This event is open to the public and a light lunch will be served outside the seminar room at 12.50pm.
On 17 September 2011, seven months into the war, hundreds of Libya revolutionary battalions parked their vehicles armed with anti-aircraft guns in long rows along the four-lane highway to Sirt, anticipating the final battle of the uprising. Finding little resistance in Tripoli, or other towns recently overrun by rebels forces, no one foresaw what awaited them: two months of bloody fighting and Libya’s leader: Muammar Qadhafi. Based on seven months of fieldwork conducted during the 2011 uprising, this paper presents the first ethnographic-based evidence that there are three pathways for armed group inception.

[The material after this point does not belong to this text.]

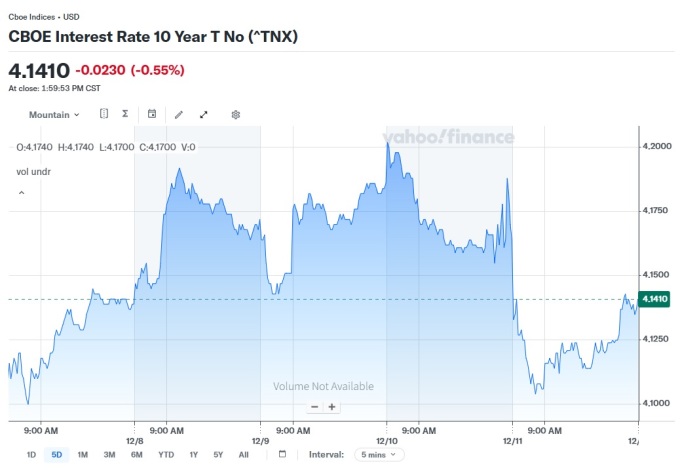Open the indicators sigma icon
Screen dimensions: 680x470
coord(125,114)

The research examines the origins of the street-fighting units in Misrata, Libya’s third largest city, which developed into 236 armed groups, each with their own command structures, symbols, and identity. The paper offers a novel explanation for these three trajectories, arguing that general features of combatants’ memory influence the form and practice of armed group ideology and morphology.

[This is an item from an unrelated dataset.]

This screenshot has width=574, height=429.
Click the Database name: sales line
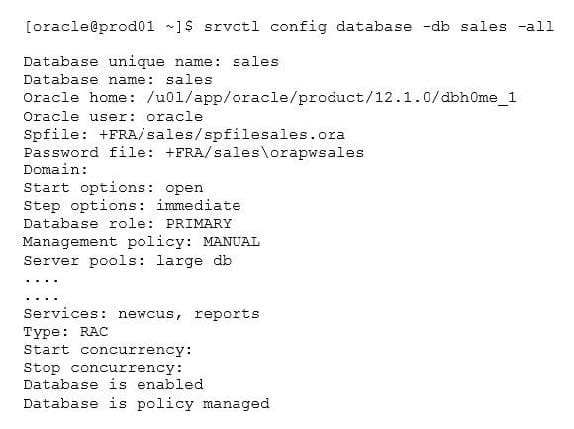118,80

Dr Brian McQuinn, a Harry Guggenheim Foundation Dissertation Fellow, was a Post-Doctoral Associate at the University of Oxford’s School of Anthropology and Museum Ethnography. He joined the International Committee of the Red Cross (ICRC) as an Adviser on the Sociology of Non-State Armed Groups. He is also a Research Associate at the Centre on Conflict, Development and Peacebuilding in Geneva, Switzerland and the Danish Institute for International Studies in Copenhagen, Denmark. Brian completed a doctorate at the University of Oxford based on seven months of fieldwork in Misrata, Libya during the 2011 uprising. He conducted ethnographic research with fighting groups in Misrata, studying cognition, group bonding and organisational morphology. Brian’s research has appeared in a range of media including The Guardian, Financial Times and Nature; he has also served as a commentator on BBC World Service. He has published with Oxford University Press and in various journals, including the Journal for Conflict Resolution and PS: Political Science and Politics.